### The data
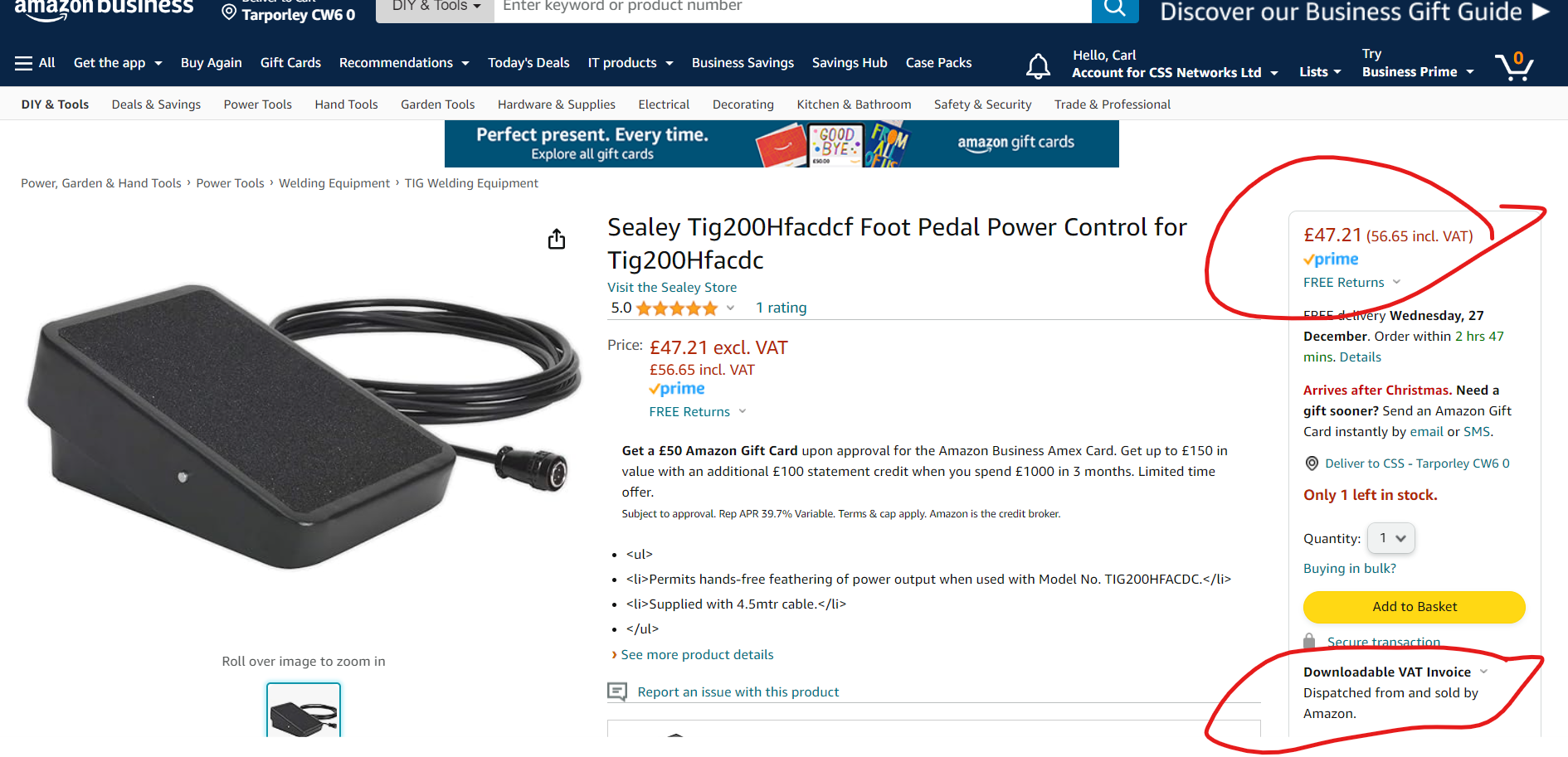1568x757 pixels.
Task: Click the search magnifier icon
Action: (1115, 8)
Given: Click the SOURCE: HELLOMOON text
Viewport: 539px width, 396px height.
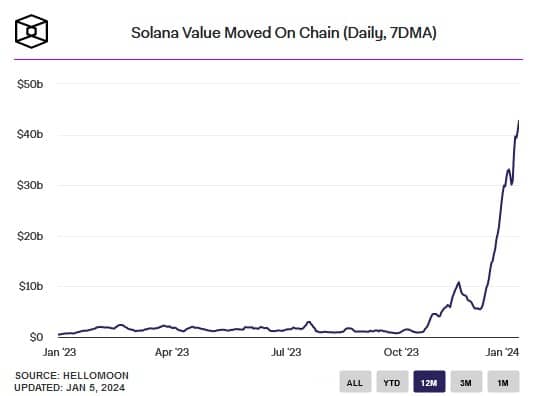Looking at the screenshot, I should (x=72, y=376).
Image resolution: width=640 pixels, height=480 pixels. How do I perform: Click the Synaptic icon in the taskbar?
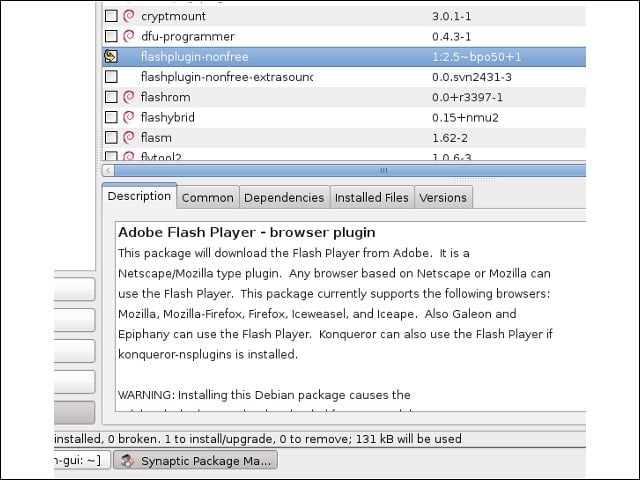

### Activity
The span to retype runs from the line containing "Viewport: 539px width, 396px height." through the last line of the listing above, both ends included; copy it exactly, without pictures.

### Solution
Viewport: 539px width, 396px height.
Looking at the screenshot, I should (x=72, y=376).
Image resolution: width=640 pixels, height=480 pixels. How do I perform: Click the Synaptic icon in the taskbar?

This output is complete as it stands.